La bicicleta corría entre los coches atascados de semáforo en semáforo. La
gran manada de monstruos humeantes esperaba atascada a arrancar su
abotargada marcha lentamente. Entre sus huecos, los radios de las finas ruedas
reflejaban el sol en los espejos retrovisores que la perdían de vista fugázmente.
A mitad camino de la redacción, la cola de la copistería guarda en silencio
sus pensamientos. Repasa frase por frase la historia. Sus ojos acompañan a cada
hoja en su salida de la impresora y una tímida sonrisa decora su mirada al ver
por primera vez en tinta y papel a su hija.

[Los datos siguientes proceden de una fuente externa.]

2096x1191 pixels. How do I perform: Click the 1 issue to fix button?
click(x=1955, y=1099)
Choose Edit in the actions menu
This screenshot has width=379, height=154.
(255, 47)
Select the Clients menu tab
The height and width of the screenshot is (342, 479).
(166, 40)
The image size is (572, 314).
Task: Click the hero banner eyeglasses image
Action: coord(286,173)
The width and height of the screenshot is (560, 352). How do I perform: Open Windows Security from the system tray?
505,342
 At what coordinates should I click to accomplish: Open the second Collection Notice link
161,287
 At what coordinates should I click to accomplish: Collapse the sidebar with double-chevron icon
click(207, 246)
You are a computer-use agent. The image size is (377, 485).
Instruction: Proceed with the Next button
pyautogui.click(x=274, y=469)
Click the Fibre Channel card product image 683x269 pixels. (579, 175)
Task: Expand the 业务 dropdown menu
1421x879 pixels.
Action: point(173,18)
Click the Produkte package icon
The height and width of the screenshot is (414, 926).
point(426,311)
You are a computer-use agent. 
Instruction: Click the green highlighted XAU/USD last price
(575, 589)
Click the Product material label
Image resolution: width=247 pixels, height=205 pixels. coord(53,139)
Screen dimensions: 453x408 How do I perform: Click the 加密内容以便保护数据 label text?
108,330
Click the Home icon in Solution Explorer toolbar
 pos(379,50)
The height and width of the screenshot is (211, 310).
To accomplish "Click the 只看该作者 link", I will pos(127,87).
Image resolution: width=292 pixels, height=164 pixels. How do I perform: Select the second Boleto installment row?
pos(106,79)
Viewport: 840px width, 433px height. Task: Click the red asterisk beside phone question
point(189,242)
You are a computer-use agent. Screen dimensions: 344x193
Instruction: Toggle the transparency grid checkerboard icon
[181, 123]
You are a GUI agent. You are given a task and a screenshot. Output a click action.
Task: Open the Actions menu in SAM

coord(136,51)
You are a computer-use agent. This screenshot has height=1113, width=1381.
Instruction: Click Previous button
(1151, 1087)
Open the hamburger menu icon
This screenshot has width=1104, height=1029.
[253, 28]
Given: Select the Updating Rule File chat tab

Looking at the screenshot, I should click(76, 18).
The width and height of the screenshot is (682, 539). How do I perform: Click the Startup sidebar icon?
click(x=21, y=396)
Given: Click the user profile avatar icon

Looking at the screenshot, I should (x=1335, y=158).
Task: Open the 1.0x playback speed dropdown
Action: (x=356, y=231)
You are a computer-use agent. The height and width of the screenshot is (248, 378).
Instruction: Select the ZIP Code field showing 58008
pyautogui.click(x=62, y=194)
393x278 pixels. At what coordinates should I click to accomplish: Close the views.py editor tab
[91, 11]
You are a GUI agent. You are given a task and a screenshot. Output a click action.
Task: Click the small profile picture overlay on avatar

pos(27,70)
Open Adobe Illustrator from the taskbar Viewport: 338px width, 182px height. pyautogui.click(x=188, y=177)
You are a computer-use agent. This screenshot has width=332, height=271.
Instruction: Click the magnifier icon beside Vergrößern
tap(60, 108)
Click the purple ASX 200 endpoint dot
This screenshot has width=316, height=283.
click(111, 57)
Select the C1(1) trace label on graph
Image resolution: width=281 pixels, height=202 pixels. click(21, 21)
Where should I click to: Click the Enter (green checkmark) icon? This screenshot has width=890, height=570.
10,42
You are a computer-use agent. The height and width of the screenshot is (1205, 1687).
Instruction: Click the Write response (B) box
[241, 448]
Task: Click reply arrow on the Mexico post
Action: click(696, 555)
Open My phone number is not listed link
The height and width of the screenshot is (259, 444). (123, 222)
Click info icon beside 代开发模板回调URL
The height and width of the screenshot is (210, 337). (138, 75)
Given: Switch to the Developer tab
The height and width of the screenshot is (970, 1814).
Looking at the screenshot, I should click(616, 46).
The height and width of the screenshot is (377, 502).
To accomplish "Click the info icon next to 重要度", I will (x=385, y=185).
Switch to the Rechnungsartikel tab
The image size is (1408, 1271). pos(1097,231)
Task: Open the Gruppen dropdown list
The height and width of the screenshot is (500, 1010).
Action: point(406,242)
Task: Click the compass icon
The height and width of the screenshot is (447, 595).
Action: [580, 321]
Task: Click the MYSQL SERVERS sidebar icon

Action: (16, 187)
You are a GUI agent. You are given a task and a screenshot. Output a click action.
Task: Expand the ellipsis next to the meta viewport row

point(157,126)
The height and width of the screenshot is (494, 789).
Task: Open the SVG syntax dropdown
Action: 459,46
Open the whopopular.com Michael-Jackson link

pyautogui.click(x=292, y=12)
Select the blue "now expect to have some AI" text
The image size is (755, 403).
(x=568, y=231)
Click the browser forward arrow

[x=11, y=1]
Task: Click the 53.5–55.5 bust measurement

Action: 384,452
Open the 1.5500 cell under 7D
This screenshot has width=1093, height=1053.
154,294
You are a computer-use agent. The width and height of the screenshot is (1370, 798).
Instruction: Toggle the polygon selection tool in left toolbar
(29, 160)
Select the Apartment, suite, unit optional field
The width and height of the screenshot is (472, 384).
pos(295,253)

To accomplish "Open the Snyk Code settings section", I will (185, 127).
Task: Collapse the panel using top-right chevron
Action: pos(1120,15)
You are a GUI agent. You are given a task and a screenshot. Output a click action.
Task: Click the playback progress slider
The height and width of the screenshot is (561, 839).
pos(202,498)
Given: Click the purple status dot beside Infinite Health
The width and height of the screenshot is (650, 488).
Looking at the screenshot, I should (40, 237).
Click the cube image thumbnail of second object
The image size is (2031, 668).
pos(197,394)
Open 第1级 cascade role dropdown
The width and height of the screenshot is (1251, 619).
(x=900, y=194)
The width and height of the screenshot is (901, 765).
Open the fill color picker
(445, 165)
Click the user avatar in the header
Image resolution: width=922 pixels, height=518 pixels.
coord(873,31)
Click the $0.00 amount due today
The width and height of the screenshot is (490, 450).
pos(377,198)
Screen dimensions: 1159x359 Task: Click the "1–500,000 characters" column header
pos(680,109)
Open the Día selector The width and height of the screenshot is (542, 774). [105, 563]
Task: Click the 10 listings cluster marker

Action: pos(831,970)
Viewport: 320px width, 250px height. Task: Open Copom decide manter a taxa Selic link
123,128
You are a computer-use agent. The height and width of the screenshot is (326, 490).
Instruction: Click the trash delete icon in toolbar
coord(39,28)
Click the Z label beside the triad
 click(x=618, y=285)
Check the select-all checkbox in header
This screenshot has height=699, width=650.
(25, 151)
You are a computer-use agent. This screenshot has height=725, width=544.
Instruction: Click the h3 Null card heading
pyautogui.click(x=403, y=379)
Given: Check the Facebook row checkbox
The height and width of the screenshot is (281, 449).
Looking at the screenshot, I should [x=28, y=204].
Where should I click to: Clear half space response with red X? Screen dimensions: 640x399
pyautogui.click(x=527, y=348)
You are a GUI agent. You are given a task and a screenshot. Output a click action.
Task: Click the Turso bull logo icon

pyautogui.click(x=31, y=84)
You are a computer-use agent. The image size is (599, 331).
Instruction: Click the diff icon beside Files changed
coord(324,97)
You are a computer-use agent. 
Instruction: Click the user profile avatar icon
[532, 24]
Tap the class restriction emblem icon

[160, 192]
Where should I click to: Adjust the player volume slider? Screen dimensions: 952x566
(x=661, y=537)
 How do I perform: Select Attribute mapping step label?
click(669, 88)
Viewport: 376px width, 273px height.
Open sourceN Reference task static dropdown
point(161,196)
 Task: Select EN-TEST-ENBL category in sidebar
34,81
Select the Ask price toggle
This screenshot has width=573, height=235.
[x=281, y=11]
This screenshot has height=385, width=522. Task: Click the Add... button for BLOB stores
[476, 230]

Tres con ochenta y el cambio golpetea las llaves en el holgado bolsillo del
pantalón.
En la calle una vez más saca las llaves del pitón y acompaña al giro de la
muñeca una extraña mueca. Quita el candado de la rueda delantera y descubre
un nuevo candado enganchado al cuadro de la bicicleta.
La mirada recorre todos los puntos entre las llaves y la bici, repasa la calle
buscando otra bici idéntica. No la encuentra y la estupidez se siente latente al
apretar su único candado, abierto, entre las manos.
El otro candado, nuevo, fuerte y poco usado continua aferrando la bici a la
farola. Una gota de sudor se desliza por su mejilla mientras en su cabeza las
ideas desaparecen dando paso a un fornido silencio inhóspito y descorazonado
que se siente estúpido al pensar.
Y la lluvia comienza a caer desde el cielo, la ciudad se inunda en un
ambiente asceta que prescinde de todo lo innecesario. Los monstruos
humeantes pasan llameantes ante la mirada humedecida. Los pasos alrededor
amainan y el gentío desaparece. El aire comienza a tomar ese aspecto casi
visible y ese aroma hediondo que clava arcadas entre las costillas.
Las manos forcejean con el candado desconocido mientras la ropa comienza
a gotear sin disimulo sobre la calle. Al final la solución obvia, como siempre.
Intentaba hacer palanca con su candado sobre el ajeno, cuando unos gritos
lejanos lo arrancaron de su soledad. Tres sombras a la carrera se acercaban.
Apenas quince minutos después su nariz sangraba y sus rodillas se clavaban
en el suelo, el dueño del candado extraño llegó con dos policías, gritando:
- Ladrón, mi bici.
Los policías no dudaron en inmovilizar al dueño de la bicicleta, mientras
este balbuceaba alguna explicación. El ladrón huía con la bici, mientras los
policías respondían con golpes a los gritos rabiosos de quien había sido
engañado. En el suelo las hojas y los archivos informáticos se balanceaban
sobre el agua de un charco, inertes, vacías, ilegibles. Las lagrimas y la lluvia se
mezclan en el regreso, da rabia que la maldad gratuita ajena pueda resultar tan
cara. Una débil sonrisa asoma en él fondo del rostro gris, le tranquiliza pensar
lo mucho que falla el freno de detrás.